A healthcare provider can choose to become a “qualified healthcare provider” by purchasing the insurance authorized under the Act. The provider must purchase malpractice liability insurance issued by an authorized insurer in the amount of at least two hundred thousand dollars ($200,000) per occurrence. Further, the healthcare provider must pay an annual surcharge to help pay for a patient compensation fund that is available to with malpractice claims against qualified healthcare providers. There is also a way for hospitals to become covered by the Act; however, we have seen that hospitals choose to not be covered under the Act and purchase their own malpractice liability coverage.
What caps on damages are available for “qualified healthcare providers”?
There are significant caps on damages applicable to qualified healthcare providers. First, there is a maximum $600,000 per occurrence amount recoverable by all persons for or arising from any injury or death to a patient as a result of malpractice. This means that the maximum dollar amount the patient and his or her family members can recover is $600,000. For example, in a wrongful death claim, there may be several family members who are entitled to recover because of a doctor’s malpractice; however, the maximum amount that all family members can recover shall not exceed the total of $600,000. These caps do not apply to punitive damages and medical care and related benefits. The Act also provides that future medical expenses are not recoverable in a medical malpractice claim. For future medical care, the patient shall be furnished with all medical care and related benefits caused by the healthcare provider’s malpractice, which is paid by the provider’s $200,000 insurance coverage or by the patient compensation fund after that.
When a healthcare provider purchases the $200,000 insurance authorized by the Act, then the healthcare provider’s personal liability is capped at that $200,000. Any judgment or settlement in excess of the $200,000 is to be paid by a Patient Compensation Fund set up by that the Act.
What is the Patient Compensation Fund?
The Act created a patient compensation fund to pay for settlements and judgments of medical malpractice claims that exceed the $200,000 insurance limit required under the Act. The Act created a “patient’s compensation fund” to be collected and received by the superintendent for exclusive use of satisfying settlements and judgements against qualified healthcare providers. The fund and any income thereon is held in trust for paying these claims. The fund is funded by surcharges that qualified healthcare providers pay every year to qualify under the Act.

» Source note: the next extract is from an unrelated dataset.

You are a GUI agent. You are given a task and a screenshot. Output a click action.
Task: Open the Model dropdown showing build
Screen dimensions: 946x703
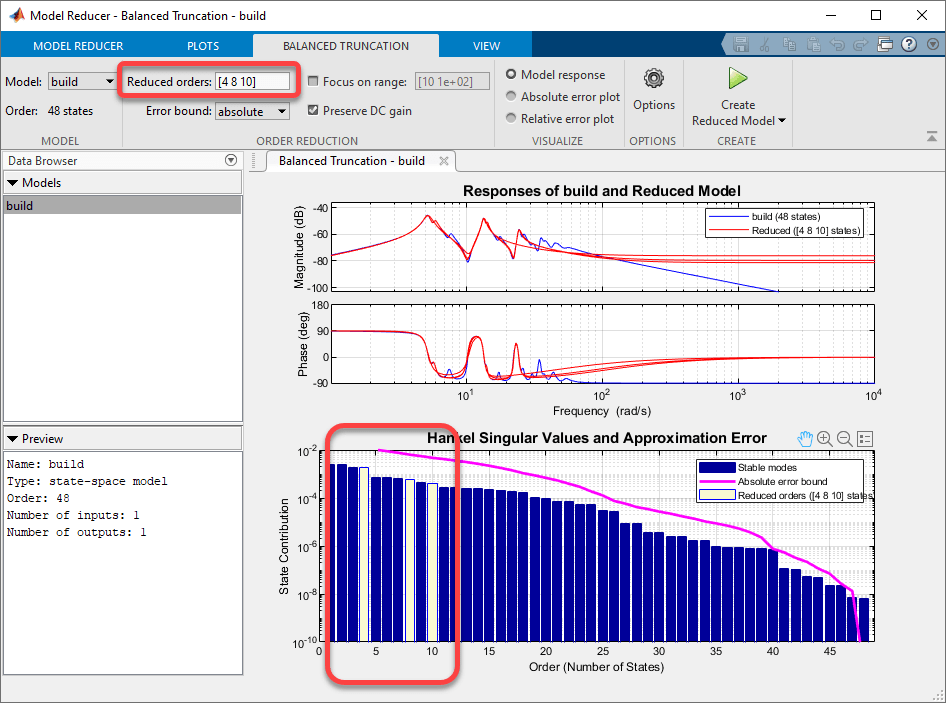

The following is an example of how the Act, the provider’s insurance and the patient compensation fund work in tandem to pay meritorious claims. We recently finished a case against a family care practitioner who misdiagnosed the signs and symptoms of heart disease leading to the patient’s death. We represented the patient’s surviving spouse and children in a subsequent lawsuit. The doctor was a qualified provider under the Act. Because the doctor was covered by the Act, his personal liability was capped at $200,000 which was covered by the insurance he purchased. Even though we represented numerous claimants, their total potential recovery was capped at $600,000 with a potential of $200,000 paid by the doctor’s insurance and $400,000 from the patient compensation fund. In mediation (settlement negotiation meeting), the insurance carrier for the doctor’s insurance tendered the doctor’s $200,000 limits. Then a special adjuster for the patient compensation fund paid an additional $300,000 to give a gross settlement of $500,000.

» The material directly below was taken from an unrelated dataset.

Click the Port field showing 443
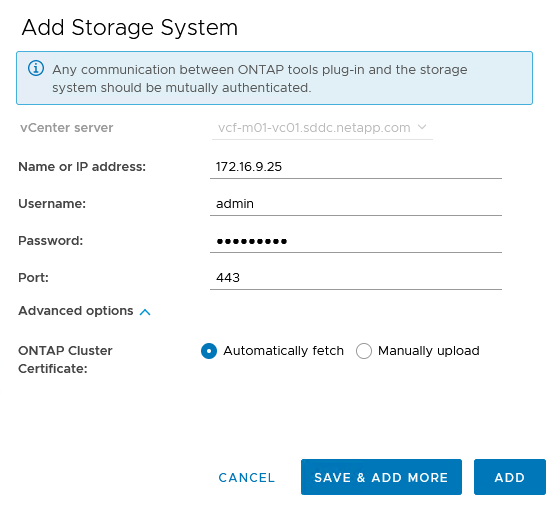The image size is (560, 508). point(356,278)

Are there any pre-lawsuit requirements we have to comply with under the Act?
The Act created a medical review commission which was established to review claims of medical malpractice against qualified healthcare providers. Prior to filing a lawsuit against a qualified healthcare provider, the claimant must submit a written application to the review commission outlining the alleged malpractice. If the healthcare provider is not covered by the Act, there are no such requirements and suit can proceed without the necessity of following any of the steps outlined herein.
Once the application is received, a panel is formed consisting of three panel members from the health care provider’s profession and three panel members from the state bar association. At that time, a hearing is set and the claimant and the healthcare provider are invited to attend and provide evidence of their claim.
After the hearing, the panel will make a determination concerning whether there is substantial evidence that the acts complained of occurred and that they constitute malpractice; and whether there is a reasonable medical probability that the patient was injured thereby. The panel’s decision is non-binding and not admissible in evidence in a subsequent lawsuit. However, the purpose of the panel is to either help the parties negotiate a settlement if there is a finding of malpractice by the panel and/or to discourage litigation by the claimant if he or she loses at the panel hearing.
What is the statute of limitations for a medical malpractice claim in New Mexico?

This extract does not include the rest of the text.